A journey of a thousand miles begins with a single step.”Lao Tzu
It has been a little while since my last entry and there have been a number of developments both internal to the Review and relating to the broader context the Review is operating within. We have received a lot of comments and submissions through our website, some in direct response to our letter to NHSE/I. Feedback like this is really important, and I will respond to some of the concerns and queries in this blog.
Meanwhile, the public dialogue around gender identity continues to occupy a prominent place in the mainstream media. These broader issues are important and will continue to form the backdrop to my Review and some clearly touch on the activities of the Review. However, some are more relevant to adults and broader societal responsibilities. For that reason, it is crucial that they do not distract me from the core objectives of the Review itself. Some of the sadly polarised public narrative has no place in debates about how best to manage the healthcare for this group of children and young people, many of whom are in a state of extreme distress by the time they are able to access clinical support.
If you were to ask me what good would look like at the end of the Review, I would say that we should be well on the way to building a system of care where every child and young person who is questioning their gender identity or experiencing gender incongruence is able to receive the support they need as soon as possible, so they can find the right pathway for them.
I have previously written about the need to use both evidence and research, combined with user experience and professional expertise to work out how to set up these systems and to understand the treatment options. But gathering that evidence and experience is a slow process, as illustrated in our infographic, which shows just how complex it will be to integrate the information from multiple sources. We only have this one chance to do this really well, so cutting corners is not an option.
I always said that this Review would respond to the situation as it developed and take account of practical issues as they evolve, while also keeping a focus on the endgame. You may have seen that I have written to NHS England and NHS Improvement (NHSE/I) providing an update on the Review and emphasising the need to strengthen support for the children and young people who are currently on the waiting list for the Gender Identity Development Service (GIDS).

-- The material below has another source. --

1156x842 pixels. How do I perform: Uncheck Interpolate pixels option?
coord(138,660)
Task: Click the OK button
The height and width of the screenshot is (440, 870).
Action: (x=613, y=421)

NHSE/I have now written back to me about a new regional professional support service they are in the process of establishing as an interim measure, the application and success of which we will have to consider carefully as part of the Review, as we think through the future service model.

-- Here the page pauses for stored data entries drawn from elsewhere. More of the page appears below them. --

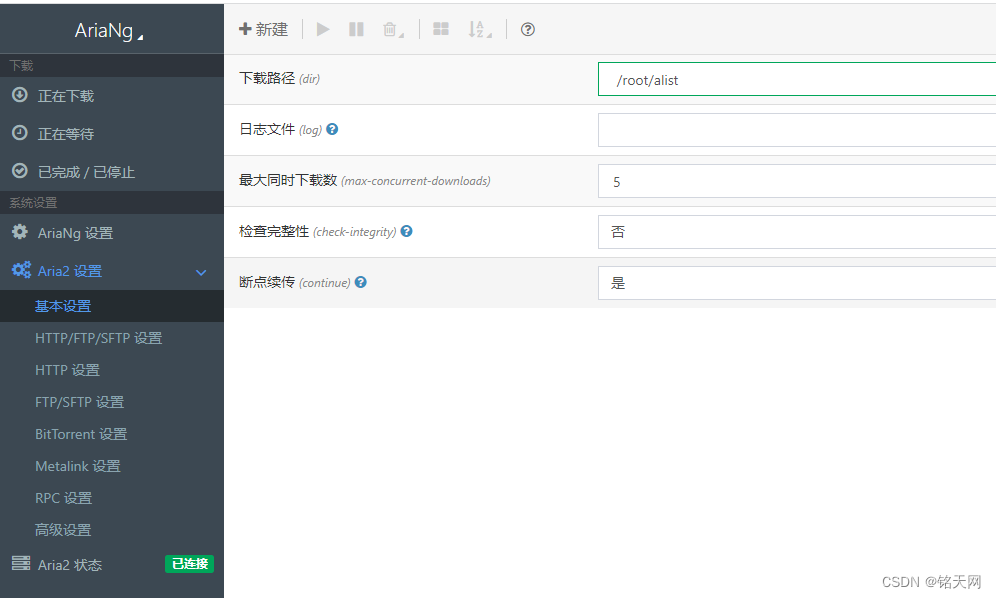The height and width of the screenshot is (598, 996).
Task: Click inside the 下载路径 input field
Action: click(790, 79)
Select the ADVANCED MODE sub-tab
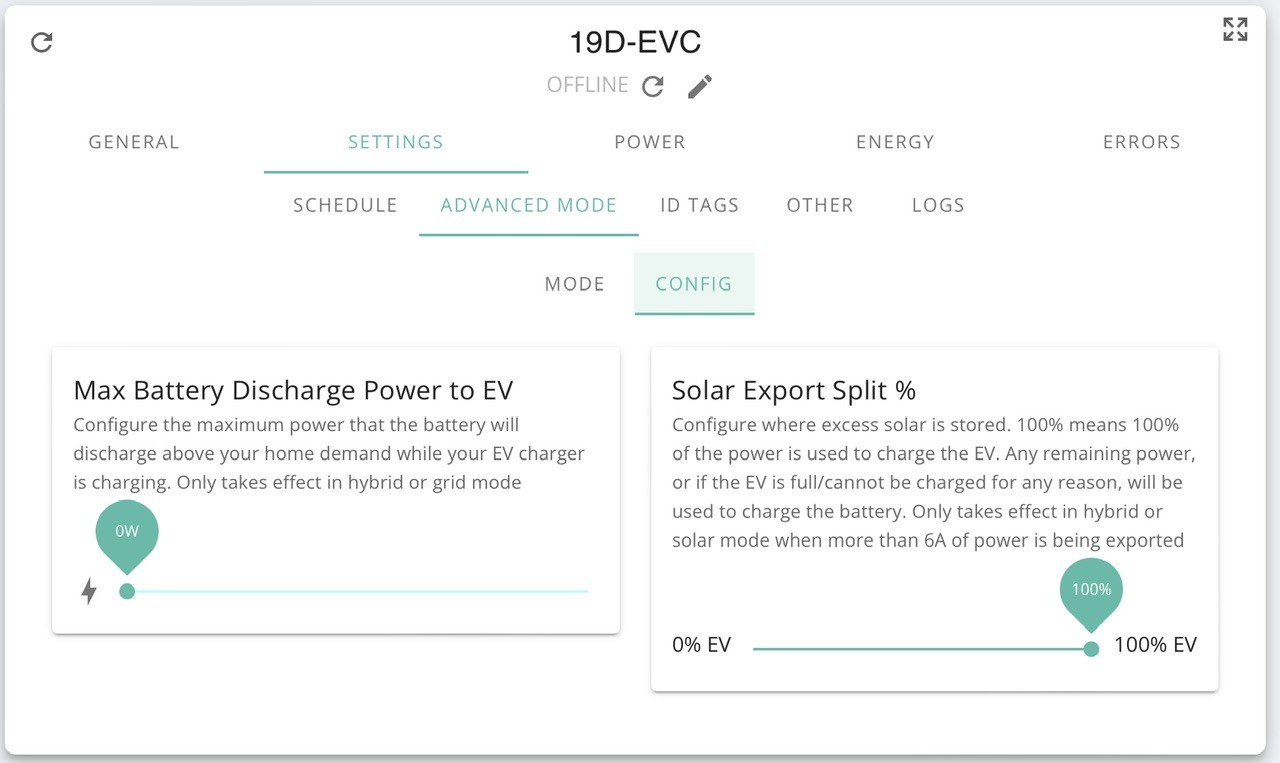 pos(529,205)
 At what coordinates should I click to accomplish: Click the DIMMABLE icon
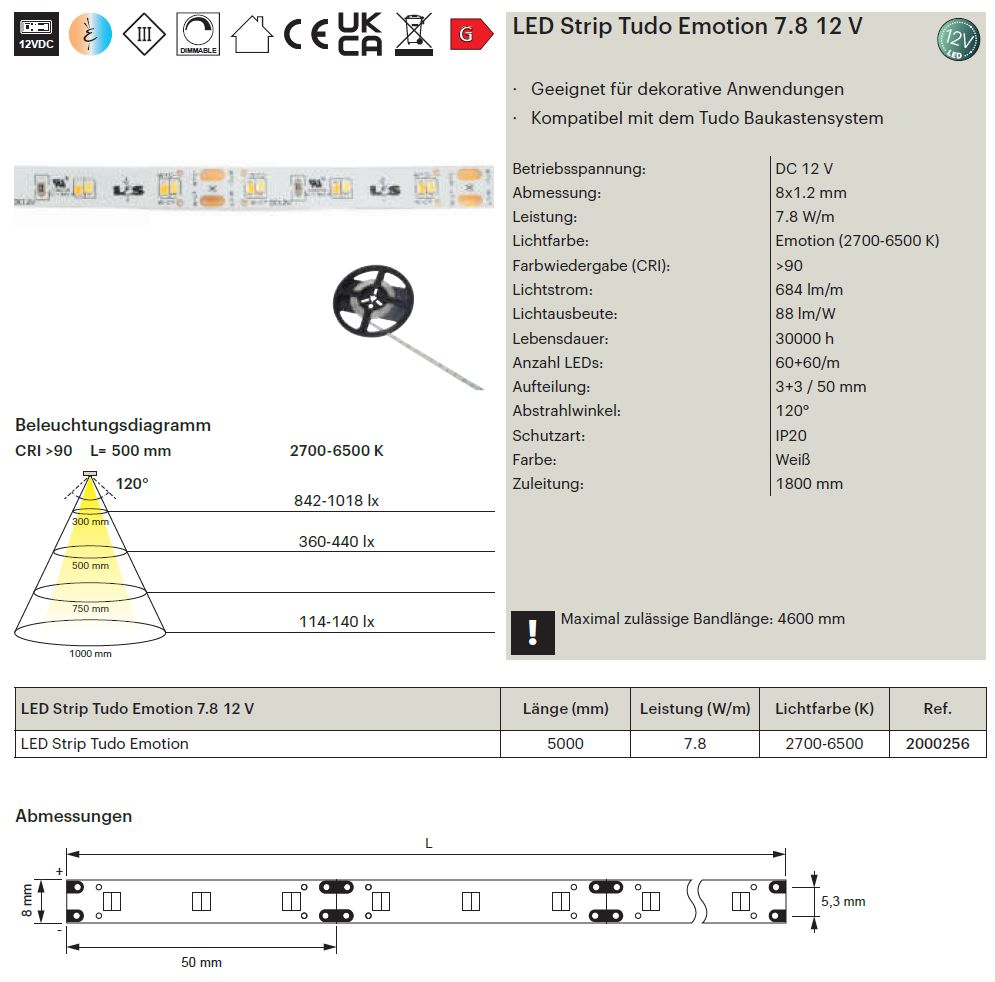point(198,34)
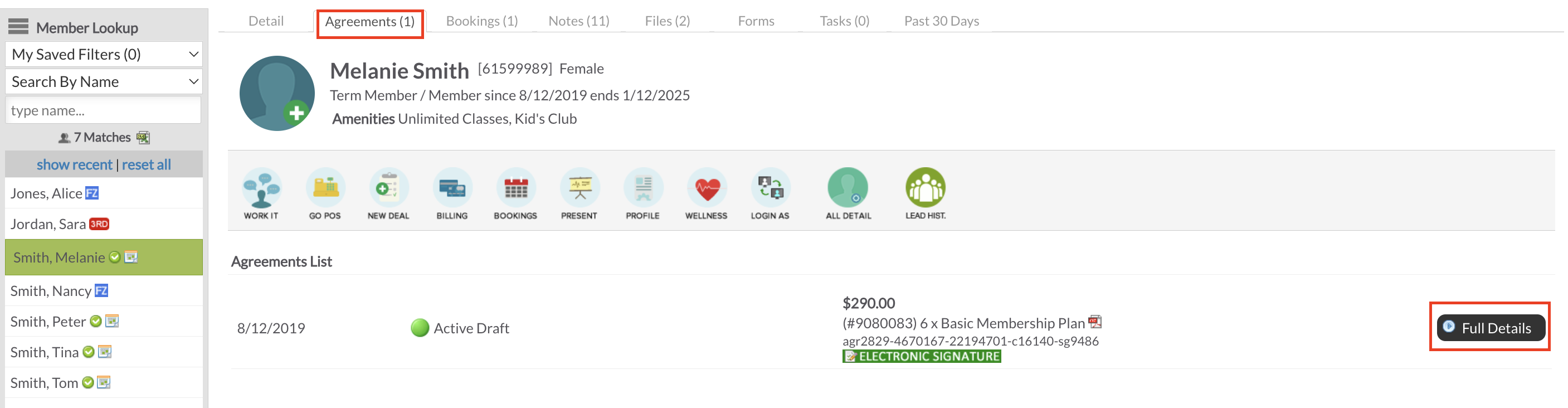View the Lead Hist. icon
The image size is (1568, 408).
[x=925, y=188]
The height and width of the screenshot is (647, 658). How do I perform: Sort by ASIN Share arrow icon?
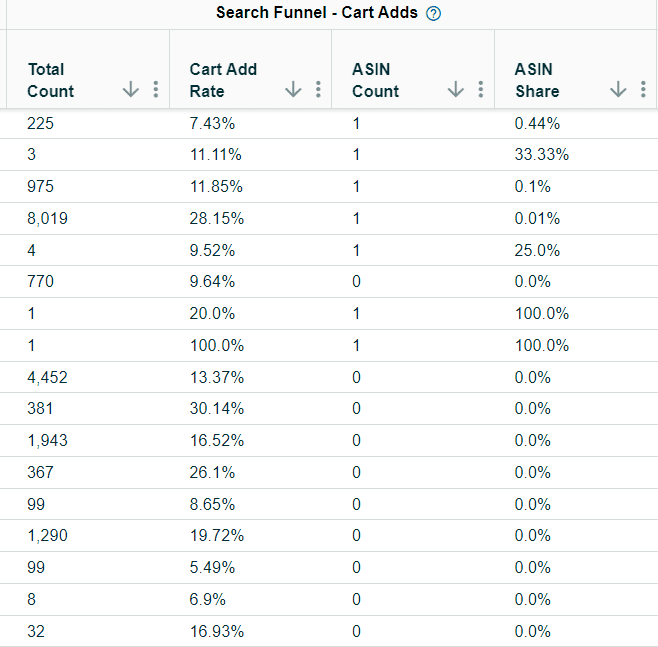coord(618,90)
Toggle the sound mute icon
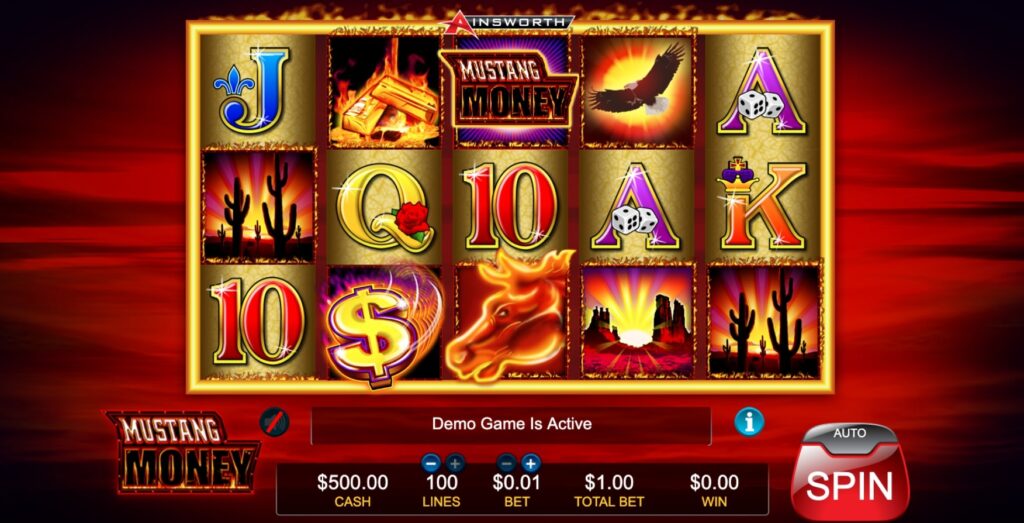The width and height of the screenshot is (1024, 523). 274,422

The Gender Identity Development Service, with the best will in the world, cannot keep up with the pace of seeing new referrals and providing the necessary support and review of patients already in the system, although they are making every effort to streamline their service and to recruit new staff. This is the reason I suggested to NHSE/I that there is a need to build capacity outside of GIDS.

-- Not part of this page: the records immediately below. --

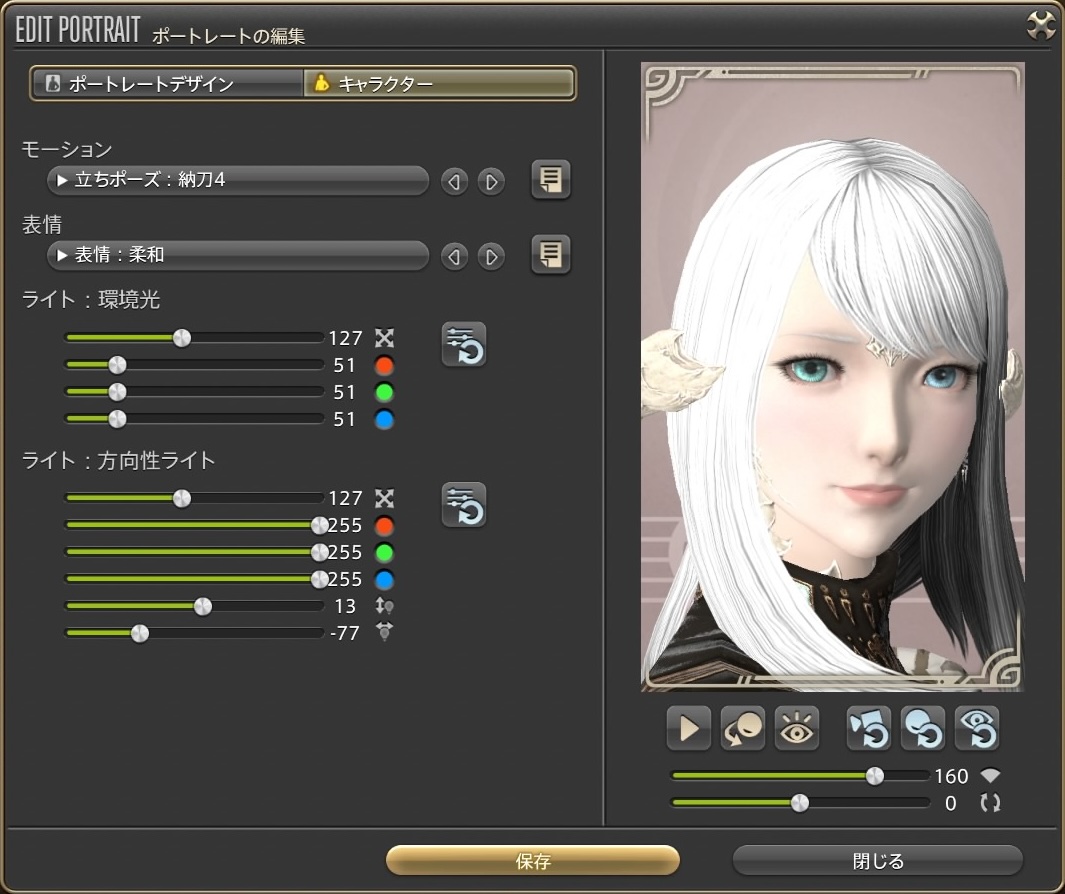This screenshot has width=1065, height=894.
Task: Open the expression list icon beside 表情
Action: pyautogui.click(x=550, y=255)
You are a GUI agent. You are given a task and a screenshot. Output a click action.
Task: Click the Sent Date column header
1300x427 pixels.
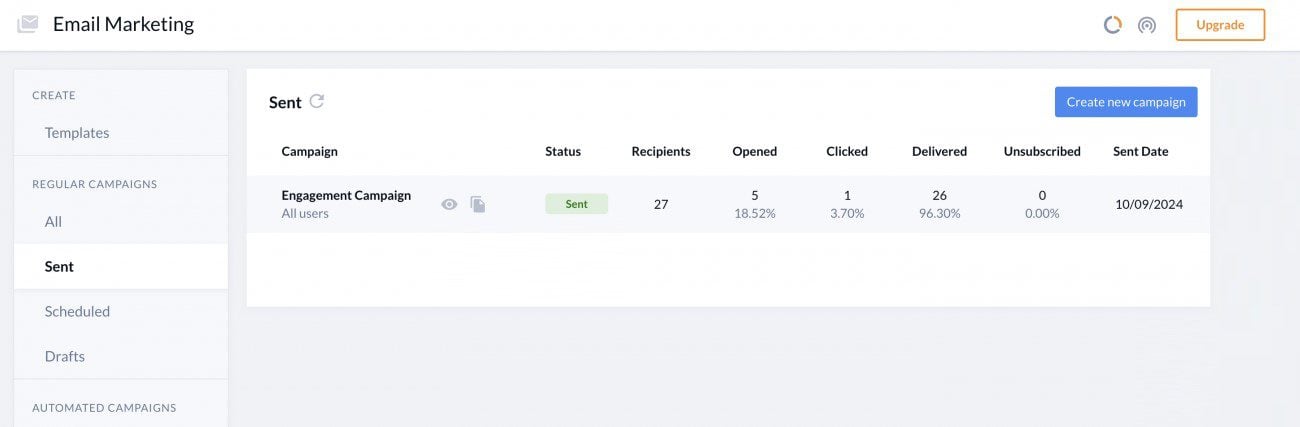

Some of you are understandably worried that this might not be achievable and / or that it is just putting another barrier in the way of accessing the GIDS service. I recognise that primary care services, paediatric and CAMHS teams have capacity and staffing problems of their own. And because almost all children questioning their gender get referred directly to GIDS, staff outside the GIDS team often don’t yet have the training or experience to help them.
Despite these challenges, I believe there is general agreement that we have to try and make some changes. Because if you always do what you always did, you’ll always get what you always got; which in this case is distressed young people waiting too long for services. To grow more services we have to start somewhere. It is important to remember that the existing GIDS staff started somewhere too – bringing transferable therapy expertise that they had developed in CAMHS or other services for young people and expanding their expertise to include learning about gender diversity.
With that in mind, we have committed to prioritise work to explore how best to develop the workforce outside of GIDS by working with a range of clinical professionals to understand what assessment tools might be needed, what training is necessary, and what the implications are for the longer-term workforce plan.
We will be keeping everyone updated on progress and will soon be able to say more about our formal research programme and how those with lived or professional experiences can contribute to building the evidence base.